# 2 New Quotes



## WilsonR6 (Feb 14, 2012)

When someone quotes me I get a message saying I've been quoted

Problem is when I click to look at the quote it is always just a list of the last thing I posted, so most of the time I click the top one and I haven't been quoted in that thread whatsoever

Is there a way to fix this?


----------



## Milky (Nov 30, 2008)

No mate for some reason it takes time to clear them.


----------



## simonthepieman (Jun 11, 2012)

click on the tab that says "quotes" when you reach that screen


----------



## Kermit2 (Sep 24, 2010)

Look at the end of the toolbar on the right hand side and click on quote.

Problem solved.


----------



## Milky (Nov 30, 2008)

Sorry my mistake l thought you were talking about them clearing.

As said click on the quotes tab.


----------



## TG123 (Apr 10, 2012)

lol click on the quotes button you kn0b :thumb:


----------



## zack amin (Mar 13, 2012)

TG123 said:


> lol click on the quotes button you kn0b :thumb:


put perfectly


----------



## vetran (Oct 17, 2009)

thats clarified it up for me also. just one more what does subbed mean ?


----------



## DoIEvenLift (Feb 10, 2011)

i asked same question few months ago too :lol:


----------



## Rob68 (Sep 16, 2008)

vetran said:


> thats clarified it up for me also. just one more what does subbed mean ?

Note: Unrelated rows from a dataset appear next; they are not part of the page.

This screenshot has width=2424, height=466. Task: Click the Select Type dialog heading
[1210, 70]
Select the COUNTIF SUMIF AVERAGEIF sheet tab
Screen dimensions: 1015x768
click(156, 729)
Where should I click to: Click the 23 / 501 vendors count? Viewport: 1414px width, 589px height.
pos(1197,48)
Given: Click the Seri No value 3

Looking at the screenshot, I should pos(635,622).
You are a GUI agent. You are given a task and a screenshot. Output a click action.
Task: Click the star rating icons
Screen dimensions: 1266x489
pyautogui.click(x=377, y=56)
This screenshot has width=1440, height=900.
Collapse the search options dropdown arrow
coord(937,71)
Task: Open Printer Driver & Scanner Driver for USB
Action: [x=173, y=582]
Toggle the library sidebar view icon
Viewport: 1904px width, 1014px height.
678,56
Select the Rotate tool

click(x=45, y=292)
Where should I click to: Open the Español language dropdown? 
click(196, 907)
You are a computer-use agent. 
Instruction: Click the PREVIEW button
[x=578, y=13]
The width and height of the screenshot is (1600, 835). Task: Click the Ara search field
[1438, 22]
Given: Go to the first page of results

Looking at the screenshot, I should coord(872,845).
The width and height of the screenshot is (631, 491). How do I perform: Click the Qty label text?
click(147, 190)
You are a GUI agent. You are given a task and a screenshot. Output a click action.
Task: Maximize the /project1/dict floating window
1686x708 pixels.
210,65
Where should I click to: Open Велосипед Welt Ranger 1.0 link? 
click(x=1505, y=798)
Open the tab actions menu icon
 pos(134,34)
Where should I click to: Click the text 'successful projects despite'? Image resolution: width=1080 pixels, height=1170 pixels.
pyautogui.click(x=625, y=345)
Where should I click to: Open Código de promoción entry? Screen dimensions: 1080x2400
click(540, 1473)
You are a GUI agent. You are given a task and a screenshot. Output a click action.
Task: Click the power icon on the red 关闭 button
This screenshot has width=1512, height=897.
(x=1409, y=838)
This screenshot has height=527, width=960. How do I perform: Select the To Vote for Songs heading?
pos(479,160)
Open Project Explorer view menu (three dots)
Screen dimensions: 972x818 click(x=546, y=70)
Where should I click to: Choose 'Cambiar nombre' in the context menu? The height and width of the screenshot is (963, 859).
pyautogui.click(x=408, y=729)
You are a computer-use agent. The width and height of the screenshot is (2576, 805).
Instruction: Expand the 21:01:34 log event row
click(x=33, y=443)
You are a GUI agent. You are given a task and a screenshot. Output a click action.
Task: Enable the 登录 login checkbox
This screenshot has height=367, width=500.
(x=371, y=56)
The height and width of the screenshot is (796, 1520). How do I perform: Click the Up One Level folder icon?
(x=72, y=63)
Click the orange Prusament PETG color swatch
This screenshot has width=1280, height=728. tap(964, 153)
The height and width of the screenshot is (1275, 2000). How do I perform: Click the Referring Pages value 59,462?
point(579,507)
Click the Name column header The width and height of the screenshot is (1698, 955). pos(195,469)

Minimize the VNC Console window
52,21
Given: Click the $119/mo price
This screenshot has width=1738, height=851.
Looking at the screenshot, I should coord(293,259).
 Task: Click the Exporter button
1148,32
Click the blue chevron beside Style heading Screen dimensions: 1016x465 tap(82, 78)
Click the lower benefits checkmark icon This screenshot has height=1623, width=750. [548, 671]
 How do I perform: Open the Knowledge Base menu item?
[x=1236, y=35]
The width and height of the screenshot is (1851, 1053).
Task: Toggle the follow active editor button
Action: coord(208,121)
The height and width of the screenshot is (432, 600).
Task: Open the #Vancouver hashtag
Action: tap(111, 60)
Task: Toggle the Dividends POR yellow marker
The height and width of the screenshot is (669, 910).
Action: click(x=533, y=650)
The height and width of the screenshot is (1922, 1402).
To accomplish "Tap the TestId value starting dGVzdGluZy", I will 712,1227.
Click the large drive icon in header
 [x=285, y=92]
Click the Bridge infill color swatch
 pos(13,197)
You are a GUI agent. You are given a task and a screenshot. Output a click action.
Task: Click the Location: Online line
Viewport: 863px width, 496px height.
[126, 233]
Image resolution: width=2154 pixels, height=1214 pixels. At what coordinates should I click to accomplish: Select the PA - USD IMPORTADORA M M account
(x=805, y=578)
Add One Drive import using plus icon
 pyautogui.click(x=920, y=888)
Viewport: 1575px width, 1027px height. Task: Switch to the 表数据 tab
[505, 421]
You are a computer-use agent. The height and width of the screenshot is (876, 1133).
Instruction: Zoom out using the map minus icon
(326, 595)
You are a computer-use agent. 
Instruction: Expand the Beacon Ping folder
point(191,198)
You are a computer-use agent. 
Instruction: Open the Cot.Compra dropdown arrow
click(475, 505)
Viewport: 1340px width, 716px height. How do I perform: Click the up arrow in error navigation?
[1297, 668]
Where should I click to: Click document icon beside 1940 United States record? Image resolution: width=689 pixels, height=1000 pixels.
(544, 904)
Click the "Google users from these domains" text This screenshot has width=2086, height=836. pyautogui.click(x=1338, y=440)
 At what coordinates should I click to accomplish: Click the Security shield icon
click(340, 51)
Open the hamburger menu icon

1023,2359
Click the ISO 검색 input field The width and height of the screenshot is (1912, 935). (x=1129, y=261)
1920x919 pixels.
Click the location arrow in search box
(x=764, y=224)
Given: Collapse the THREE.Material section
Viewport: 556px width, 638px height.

Subscribed it means ... @vetran

If you go to top of this page click on thread tools in there is the subscribed button

Means you can subscribe to keep up with threads on the forum etc


----------



## 1010AD (May 30, 2009)

TG123 said:


> lol click on the quotes button you kn0b :thumb:





zack amin said:


> put perfectly


Bit harsh but hey I was thinking that myself


----------



## vetran (Oct 17, 2009)

Rob68 said:


> Subscribed it means ... @vetran
> 
> If you go to top of this page click on thread tools in there is the subscribed button
> 
> Means you can subscribe to keep up with threads on the forum etc


gotcha thanks


----------



## jayDP (Jan 31, 2012)

this new notification thing is the dog bollocks

so many times i quote someone and dont get a reply, now i get a reply every time


----------



## WilsonR6 (Feb 14, 2012)

As stupid as I feel I'm glad I made this topic


----------



## WilsonR6 (Feb 14, 2012)

DoIEvenLift said:


> i asked same question few months ago too :lol:





Rob68 said:


> Subscribed it means ... @vetran
> 
> If you go to top of this page click on thread tools in there is the subscribed button
> 
> Means you can subscribe to keep up with threads on the forum etc





1010AD said:


> Bit harsh but hey I was thinking that myself





jaypricel19 said:


> this new notification thing is the dog bollocks
> 
> so many times i quote someone and dont get a reply, now i get a reply every time


Someone quote me so I can confirm this shenanigans


----------



## jayDP (Jan 31, 2012)

WilsonR6 said:


> Someone quote me so I can confirm this shenanigans


yo, when you click the notification button, it takes you to the wrong page, you need to click the end tab


----------



## Barman (Feb 29, 2012)

same thing happends to me alot lately


----------



## DoIEvenLift (Feb 10, 2011)

WilsonR6 said:


> Someone quote me so I can confirm this shenanigans


hi, im a quote.


----------



## 1010AD (May 30, 2009)

WilsonR6 said:


> Someone quote me so I can confirm this shenanigans


Are we happy now :thumbup1: don't forget the quote tab up top right


----------



## WilsonR6 (Feb 14, 2012)

Just noticed the tab it takes you to is 'Recent activity'

I blame all the alcohol over xmas


----------



## TG123 (Apr 10, 2012)

WilsonR6 said:


> I blame all the alcohol over xmas


if this is the worse thing you've done to blame xmas alcohol on during the festive season then there's a lot of lucky/relieved ladies out there


----------